# ASSIGNED TASK:
Can you quote, word for word, the part that opens with the line containing "This screenshot has height=775, width=1382." and closes with the line containing "Looking at the", including both of those lines?

# EXTRACTED MATERIAL:
- Opening Delimiter -
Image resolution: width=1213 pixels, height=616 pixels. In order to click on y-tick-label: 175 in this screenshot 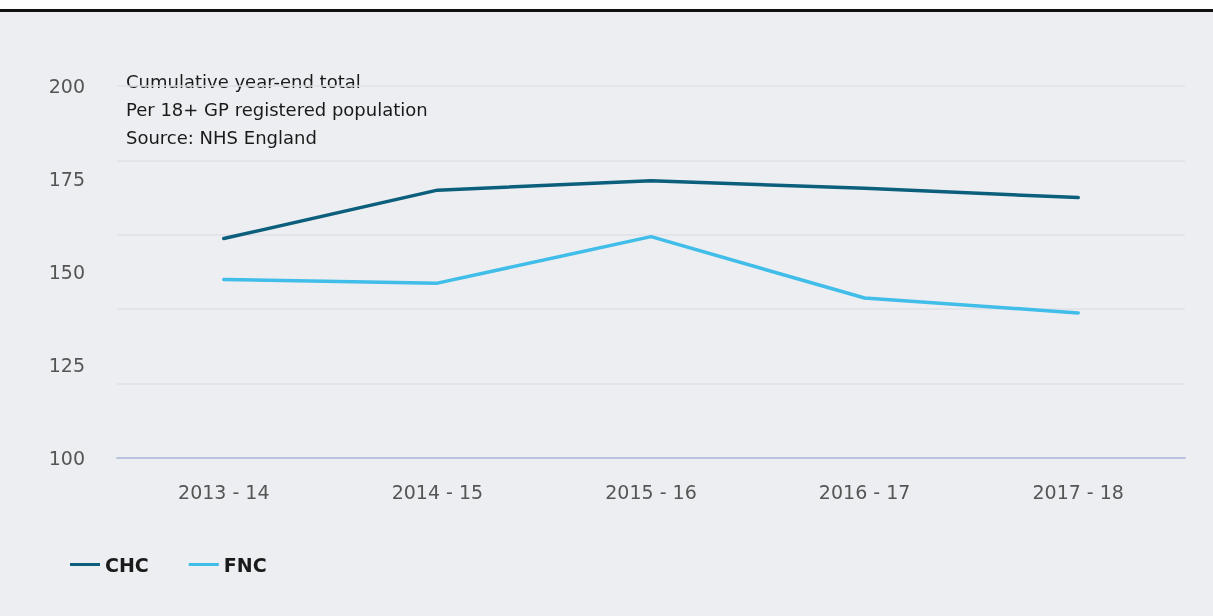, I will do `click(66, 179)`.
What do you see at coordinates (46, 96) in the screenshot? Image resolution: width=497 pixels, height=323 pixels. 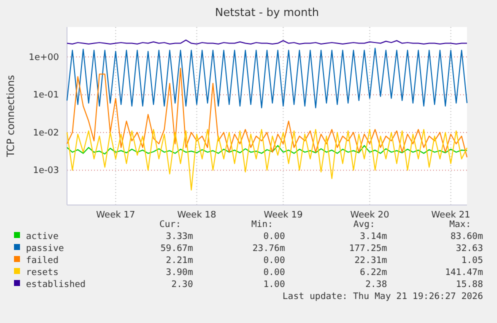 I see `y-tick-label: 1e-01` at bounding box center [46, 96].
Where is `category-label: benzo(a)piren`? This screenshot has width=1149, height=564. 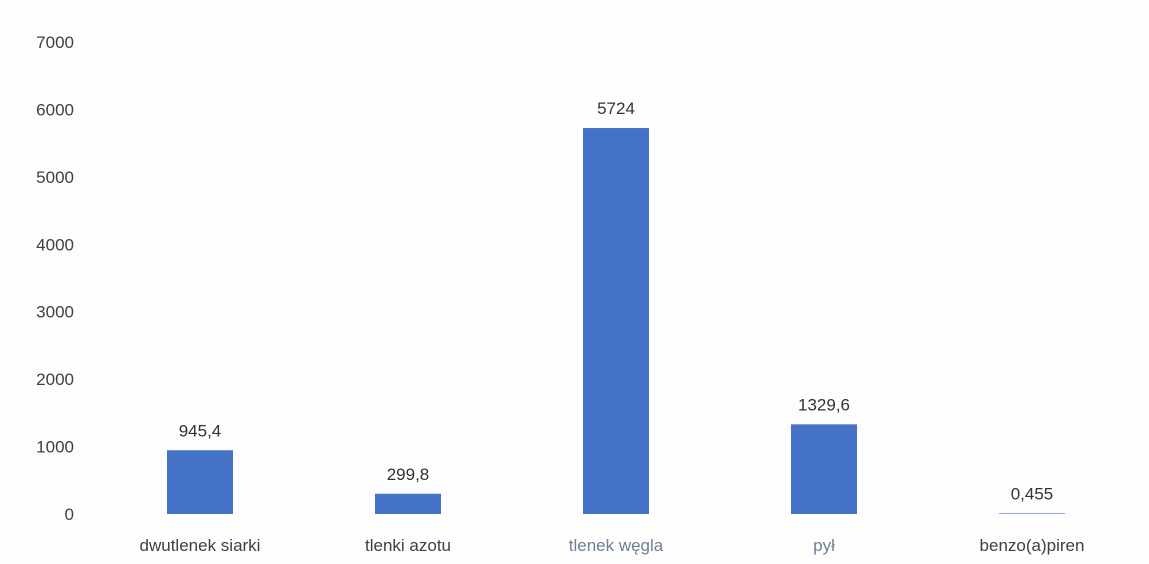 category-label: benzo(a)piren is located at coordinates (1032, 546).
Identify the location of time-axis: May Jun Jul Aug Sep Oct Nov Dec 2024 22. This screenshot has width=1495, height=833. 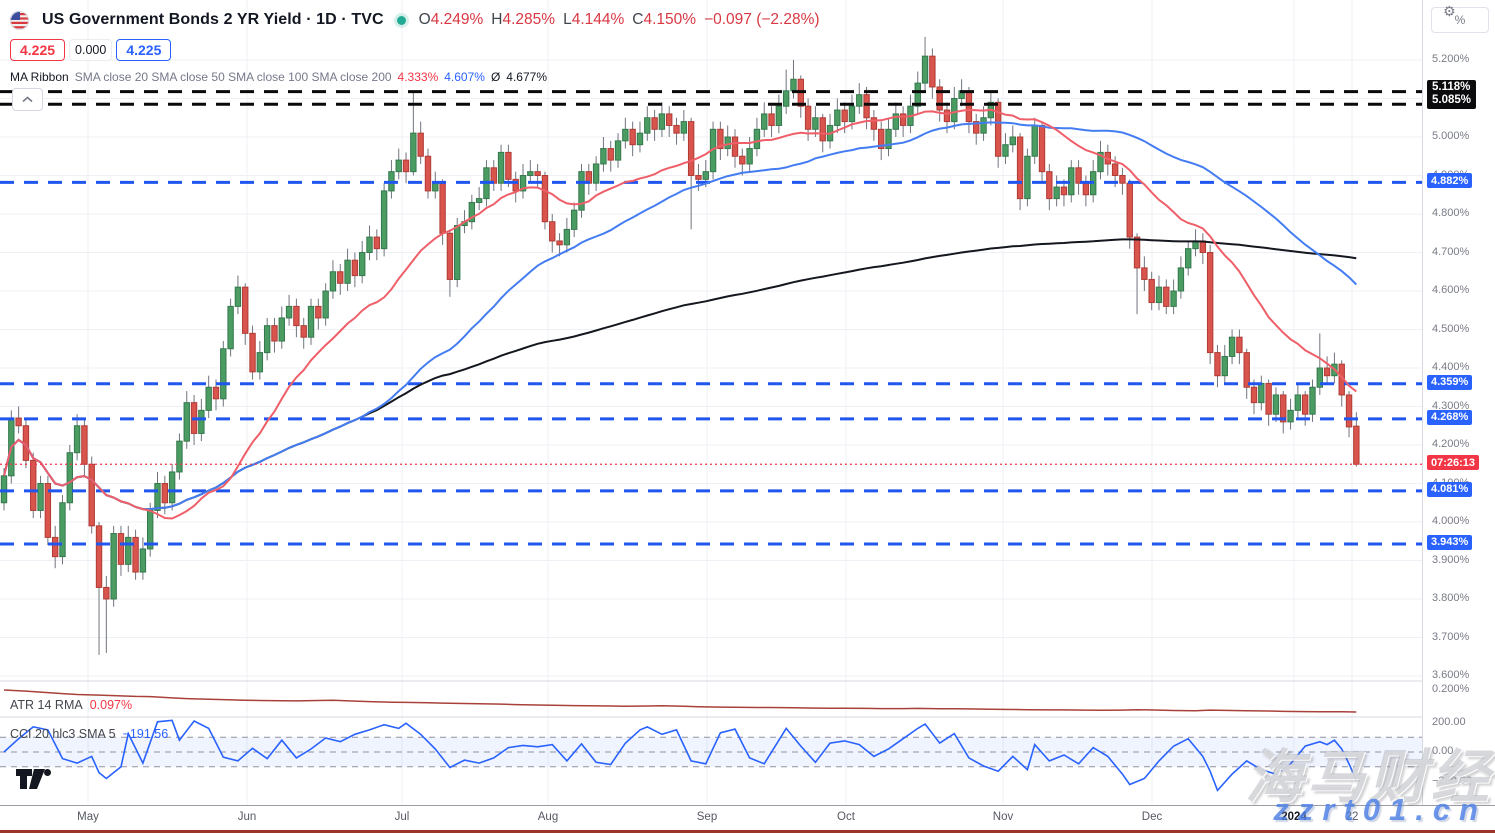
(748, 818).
- Closing Delimiter -
- Opening Delimiter -
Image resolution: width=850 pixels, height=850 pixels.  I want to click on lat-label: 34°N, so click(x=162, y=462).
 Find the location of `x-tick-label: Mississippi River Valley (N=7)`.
- Closing Delimiter -
- Opening Delimiter -
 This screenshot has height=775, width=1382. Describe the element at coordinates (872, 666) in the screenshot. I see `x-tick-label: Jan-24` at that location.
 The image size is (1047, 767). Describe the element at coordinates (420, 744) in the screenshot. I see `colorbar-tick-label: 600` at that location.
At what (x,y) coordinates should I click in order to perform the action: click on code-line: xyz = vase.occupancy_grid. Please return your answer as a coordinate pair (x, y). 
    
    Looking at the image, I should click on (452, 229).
- Closing Delimiter -
# ANSWER AREA:
 This screenshot has height=775, width=1382. Describe the element at coordinates (872, 666) in the screenshot. I see `x-tick-label: Jan-24` at that location.
 The image size is (1047, 767). Describe the element at coordinates (420, 744) in the screenshot. I see `colorbar-tick-label: 600` at that location.
At what (x,y) coordinates should I click in order to perform the action: click on code-line: xyz = vase.occupancy_grid. Please return your answer as a coordinate pair (x, y). 
    
    Looking at the image, I should click on (452, 229).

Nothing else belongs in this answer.